Process art therapy vs. product art therapy
There are two practices that encompass all of art therapy: Process art therapy and product art therapy.
“In product art therapy, the emphasis is on the end product,” explains Morales. “It can empower people because they are learning to master materials. The symbolic image that comes back, or the piece that comes back, can be crucial to the person's sense of themselves because when we create something, we're creating almost a mirror of ourselves.”
Process art therapy, she says, is similar to the psychotherapeutic practices of talk therapy.
“We manipulate materials, pounding clay, moving paint around,” she says. “So, you're smelling, you're touching, and through that process, you often are processing emotions that you might not have known that you were dealing with. When we’re working with art materials and creating through the art process, our defenses are often dropped.”
Olsen agrees. “I think of art therapy as a way to express myself because if you don't feel like talking, sometimes there are things inside you that need to come out. When we come into the class, there's always something that can help us work through some of the stuff that we have inside us.”
“When you can remove an image from your mind and stand back from it, you can then look at it, detach a little bit of the emotionality, and then you can start talking about it,” explains Morales. “And when you can talk about it, then you can add logic to it and you can process it through logic that way.”
She adds, “Through studies, art therapy has been verified a therapeutic choice for PTSD. It's been studied to reduce anxiety in cancer settings, as well as any setting. It's effective for depression. And it's fun.”
Another class participant, Colette Parent-Hay, found meaningful connections through art therapy.
“I like art and I thought, it's an opportunity to try these new things,” she says. “I'll meet other people that are trying to do the same thing, make connections, make friends. I've enjoyed every class that I have come to. I like the Monday classes, Art in Service, where we are doing things that help someone else. At the time I started, they were doing silk scarf printing to give to cancer patients and I found that really rewarding.”
What to expect in open art therapy studio
In open art therapy studio, the focus is on process art therapy,.
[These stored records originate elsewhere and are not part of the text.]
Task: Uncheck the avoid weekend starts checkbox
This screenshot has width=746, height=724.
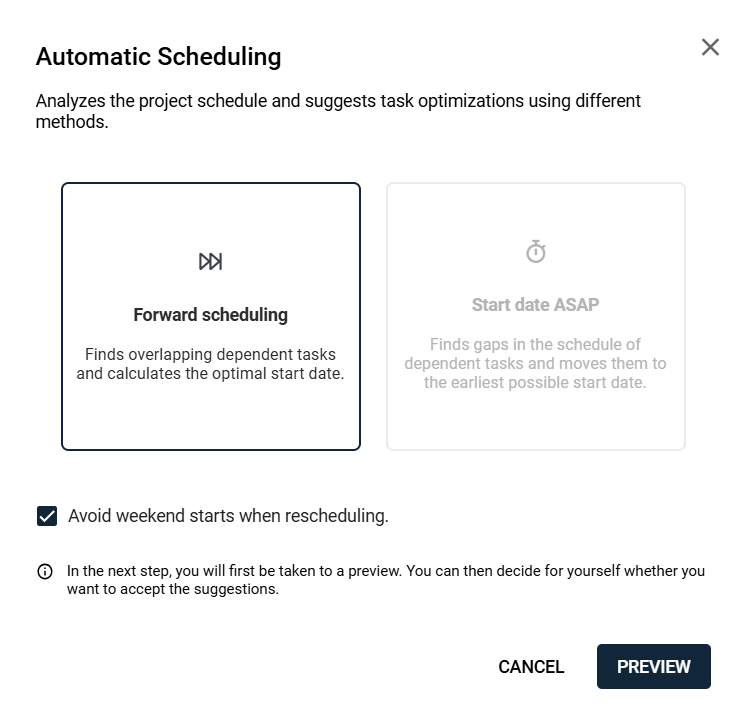Action: tap(47, 516)
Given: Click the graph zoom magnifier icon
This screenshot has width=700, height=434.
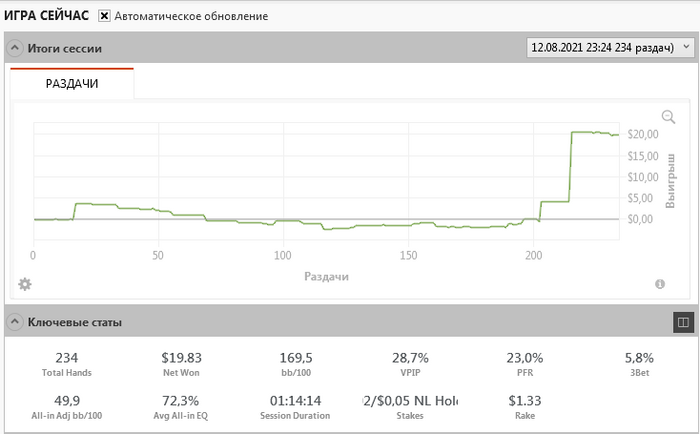Looking at the screenshot, I should tap(669, 117).
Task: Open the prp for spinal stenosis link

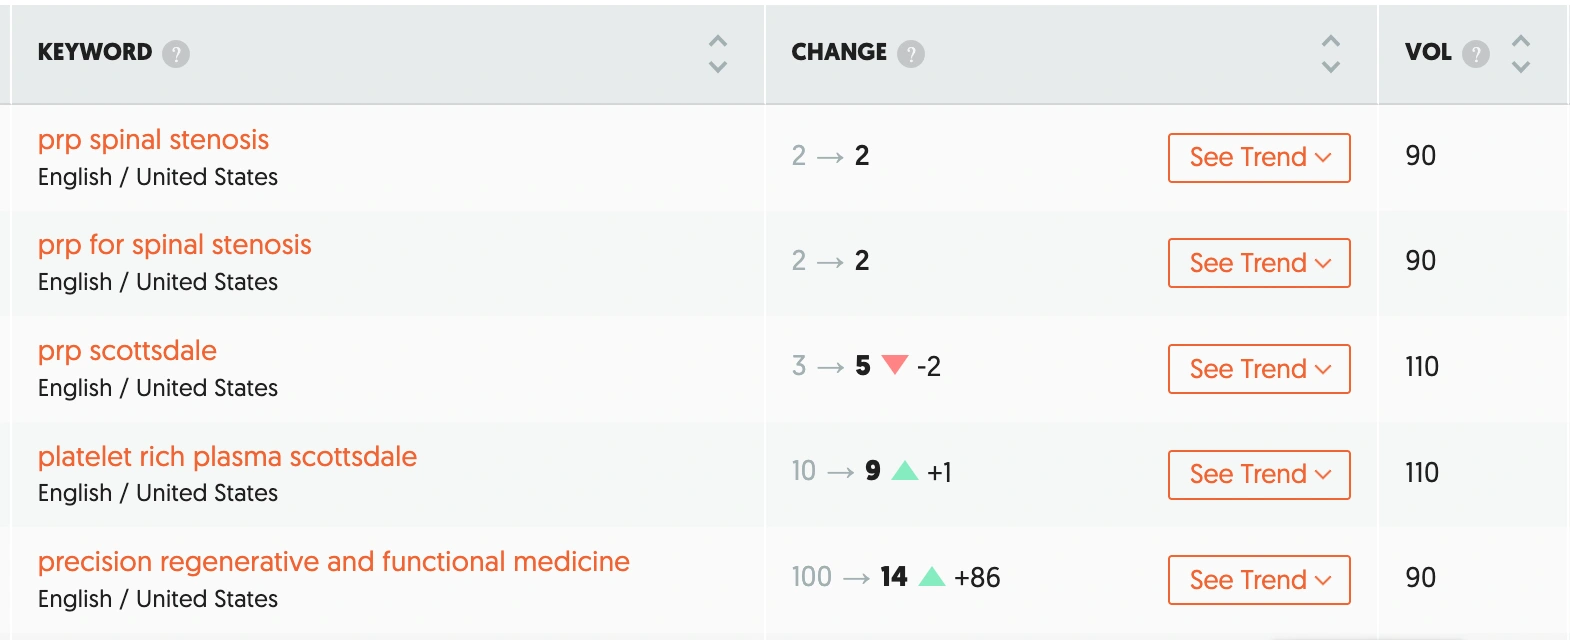Action: (x=174, y=245)

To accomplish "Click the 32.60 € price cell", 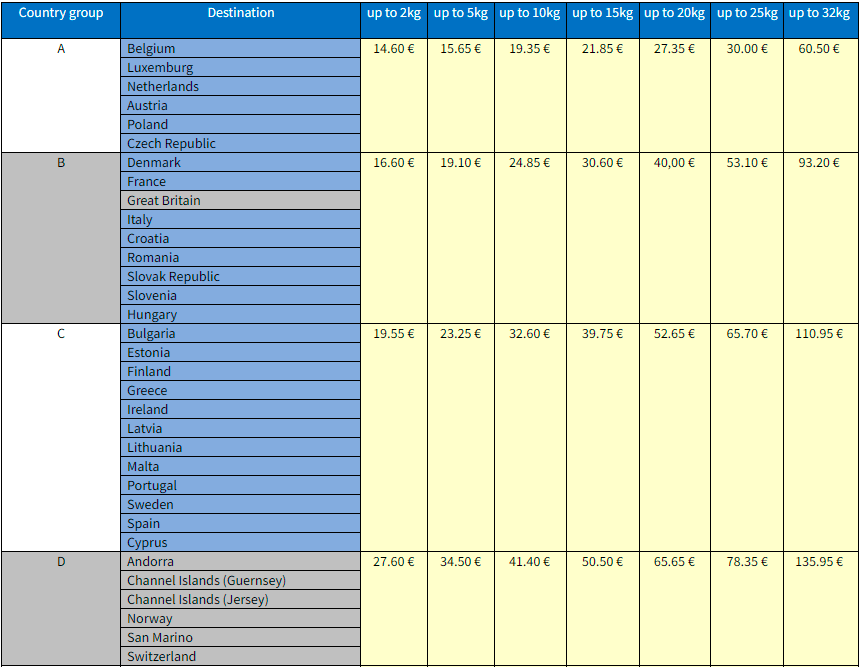I will tap(529, 334).
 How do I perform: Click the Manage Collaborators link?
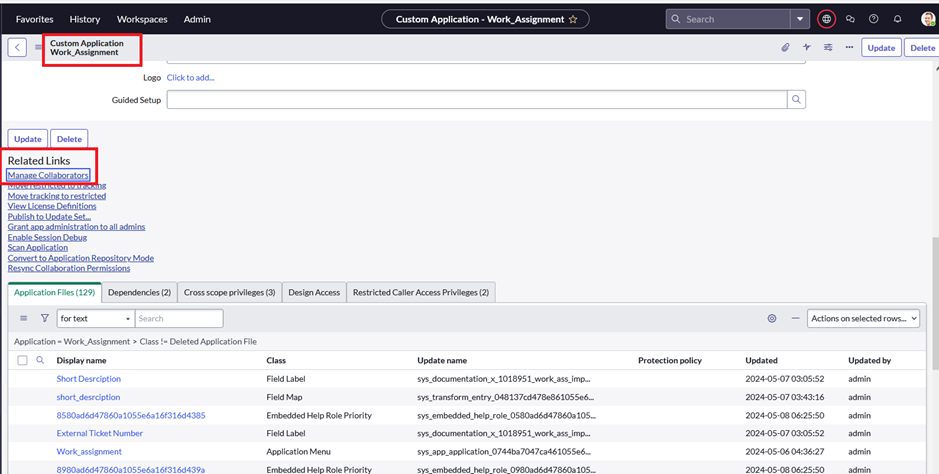(48, 175)

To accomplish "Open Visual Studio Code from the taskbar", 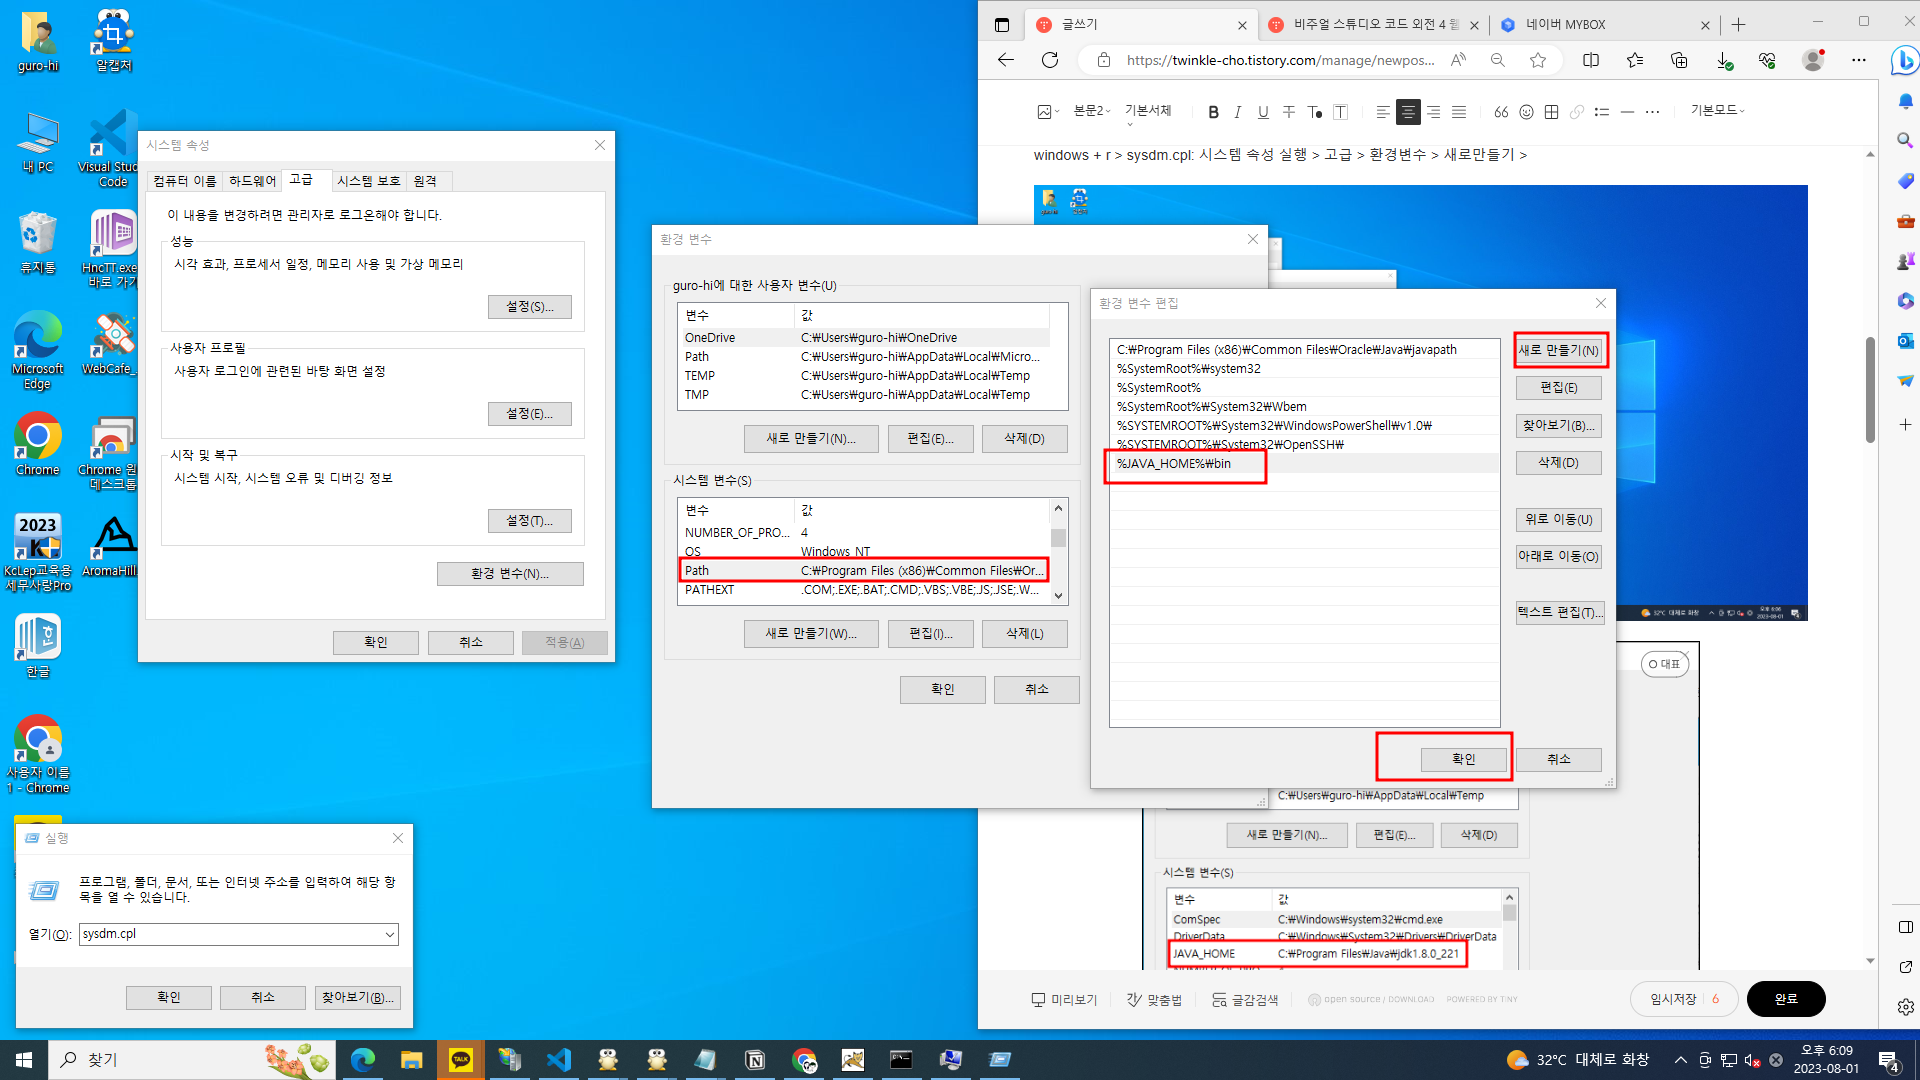I will point(559,1060).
“Open art therapy studio is about just playing with the materials,” says Morales. “It does take some time for people to warm up to that idea, that I really don't have an expectation for them to create something. I have clients who come to our groups who never make anything. They come in and they use the materials, and they work with them. They find a lot of comfort and a release of energy. And then they go. They're not worried about a final project.”
“I wanted to try this class about clay because I'd seen some of the other ladies work with clay,” says art therapy participant Sally Raymond. “I really love it, because I get tactile. It's kind of a release and I can work with clay while I'm talking to people. I started doing little flowerpots. I'm on my fourth one, and I'm learning. Each one gets a little bit better than the one before. So, that's been kind of satisfying.”
Art therapy helps you let go of your inner critic
“We label ourselves with our inner critic. Our inner critic is always sitting on our shoulder, and keeping us from doing things that we always wanted to do,” says Morales. “And in these classes, we offer all those things that throughout your life, you're like, ‘Oh, I always wanted to take a pottery class,’ or, ‘I always wanted to paint.’ In such a safe environment as a therapy group, where your identity and your conversation is kept private, it's a perfect place to come and be supported by the other members of the group, so you can let down your own defenses and begin to create.”
“I think one of the things that this group has shown me is how differently different people deal with their cancer,” says Raymond. “And being able to talk through it, listen to other people and encourage other people has been really good for me as well.”
Olsen adds, “I keep coming back because I enjoy the socialization with the other group members, I enjoy the camaraderie. And because most of us have all been through the same thing, sometimes it helps. Maybe I'll help somebody with a comment I made. Or maybe they help me with the same things. You might find a whole new avenue for yourself to be creative.”